= Beginning of Section =
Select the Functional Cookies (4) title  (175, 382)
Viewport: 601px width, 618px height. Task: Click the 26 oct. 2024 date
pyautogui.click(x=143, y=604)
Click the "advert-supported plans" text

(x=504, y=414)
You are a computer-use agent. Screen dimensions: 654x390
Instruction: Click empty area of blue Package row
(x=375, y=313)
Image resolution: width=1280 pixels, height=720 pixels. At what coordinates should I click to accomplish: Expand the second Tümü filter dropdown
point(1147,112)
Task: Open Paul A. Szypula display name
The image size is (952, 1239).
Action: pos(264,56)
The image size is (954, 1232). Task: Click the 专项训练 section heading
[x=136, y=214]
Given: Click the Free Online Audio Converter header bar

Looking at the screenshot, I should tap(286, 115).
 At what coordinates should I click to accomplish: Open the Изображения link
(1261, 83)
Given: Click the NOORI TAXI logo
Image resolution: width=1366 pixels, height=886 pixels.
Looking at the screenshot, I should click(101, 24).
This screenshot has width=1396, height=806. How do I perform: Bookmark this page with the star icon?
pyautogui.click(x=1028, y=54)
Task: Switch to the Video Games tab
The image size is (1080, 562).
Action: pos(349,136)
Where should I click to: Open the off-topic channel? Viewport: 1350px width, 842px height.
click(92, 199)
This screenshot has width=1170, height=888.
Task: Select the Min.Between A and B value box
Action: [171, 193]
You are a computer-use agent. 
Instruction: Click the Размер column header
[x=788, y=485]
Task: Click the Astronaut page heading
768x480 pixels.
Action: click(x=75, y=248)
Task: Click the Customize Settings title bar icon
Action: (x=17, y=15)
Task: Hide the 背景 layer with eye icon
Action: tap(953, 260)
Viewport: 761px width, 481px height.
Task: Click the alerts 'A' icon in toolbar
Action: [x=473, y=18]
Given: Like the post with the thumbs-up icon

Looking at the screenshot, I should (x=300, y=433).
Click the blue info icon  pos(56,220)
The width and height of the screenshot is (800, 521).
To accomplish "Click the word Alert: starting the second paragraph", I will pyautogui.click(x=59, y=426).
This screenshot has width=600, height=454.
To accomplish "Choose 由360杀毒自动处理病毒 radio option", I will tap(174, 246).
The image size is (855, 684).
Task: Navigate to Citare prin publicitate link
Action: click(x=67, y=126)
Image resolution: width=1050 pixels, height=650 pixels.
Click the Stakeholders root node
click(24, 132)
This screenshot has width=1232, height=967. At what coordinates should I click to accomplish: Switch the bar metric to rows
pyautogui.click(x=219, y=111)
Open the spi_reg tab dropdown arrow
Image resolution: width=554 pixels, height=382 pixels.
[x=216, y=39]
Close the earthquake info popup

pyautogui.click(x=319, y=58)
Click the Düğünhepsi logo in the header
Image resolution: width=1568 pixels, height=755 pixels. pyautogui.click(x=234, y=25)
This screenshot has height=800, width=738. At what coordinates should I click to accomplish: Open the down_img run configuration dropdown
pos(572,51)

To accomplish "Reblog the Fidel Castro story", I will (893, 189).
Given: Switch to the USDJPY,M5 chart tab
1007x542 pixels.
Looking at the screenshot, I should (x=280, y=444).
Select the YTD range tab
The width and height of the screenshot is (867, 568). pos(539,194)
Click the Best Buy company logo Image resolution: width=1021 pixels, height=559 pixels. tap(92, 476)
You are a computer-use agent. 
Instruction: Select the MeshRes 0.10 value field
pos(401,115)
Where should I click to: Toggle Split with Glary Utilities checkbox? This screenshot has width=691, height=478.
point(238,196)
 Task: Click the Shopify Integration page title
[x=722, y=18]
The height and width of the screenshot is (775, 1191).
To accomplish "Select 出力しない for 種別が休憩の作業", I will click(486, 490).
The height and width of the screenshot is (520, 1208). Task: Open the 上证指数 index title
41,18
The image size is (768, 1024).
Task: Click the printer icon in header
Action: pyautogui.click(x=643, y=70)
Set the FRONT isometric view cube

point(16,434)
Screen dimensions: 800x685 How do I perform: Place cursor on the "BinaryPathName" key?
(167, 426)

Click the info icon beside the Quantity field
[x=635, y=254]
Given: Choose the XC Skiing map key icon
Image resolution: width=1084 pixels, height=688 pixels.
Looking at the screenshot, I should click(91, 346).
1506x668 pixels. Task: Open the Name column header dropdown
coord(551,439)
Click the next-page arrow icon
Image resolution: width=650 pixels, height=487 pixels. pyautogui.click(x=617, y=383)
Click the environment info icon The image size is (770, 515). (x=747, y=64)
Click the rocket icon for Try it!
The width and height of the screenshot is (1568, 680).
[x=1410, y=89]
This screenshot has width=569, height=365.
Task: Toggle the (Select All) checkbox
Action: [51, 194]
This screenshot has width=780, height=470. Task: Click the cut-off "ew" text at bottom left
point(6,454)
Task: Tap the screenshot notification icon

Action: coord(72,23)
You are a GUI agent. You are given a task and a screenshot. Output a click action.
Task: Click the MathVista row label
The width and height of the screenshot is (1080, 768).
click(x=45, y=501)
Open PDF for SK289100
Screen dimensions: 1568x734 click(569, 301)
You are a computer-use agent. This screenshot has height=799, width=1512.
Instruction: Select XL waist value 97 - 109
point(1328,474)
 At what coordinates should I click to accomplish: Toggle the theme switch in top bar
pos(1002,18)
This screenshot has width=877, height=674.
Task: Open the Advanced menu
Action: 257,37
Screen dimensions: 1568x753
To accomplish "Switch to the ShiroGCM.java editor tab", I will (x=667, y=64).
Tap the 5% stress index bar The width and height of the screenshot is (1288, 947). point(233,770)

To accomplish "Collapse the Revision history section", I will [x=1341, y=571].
= End of Section =
### [YOUR OBJECTIVE]
Find the word "agent" in the records, and report each line that has it.

### [ANSWER SECTION]
You are a computer-use agent. Screen dimensions: 654x390
You are a computer-use agent. 
You are a computer-use agent. 
You are a GUI agent. You are given a task and a screenshot. Output a click action.
You are a computer-use agent. This screenshot has height=799, width=1512.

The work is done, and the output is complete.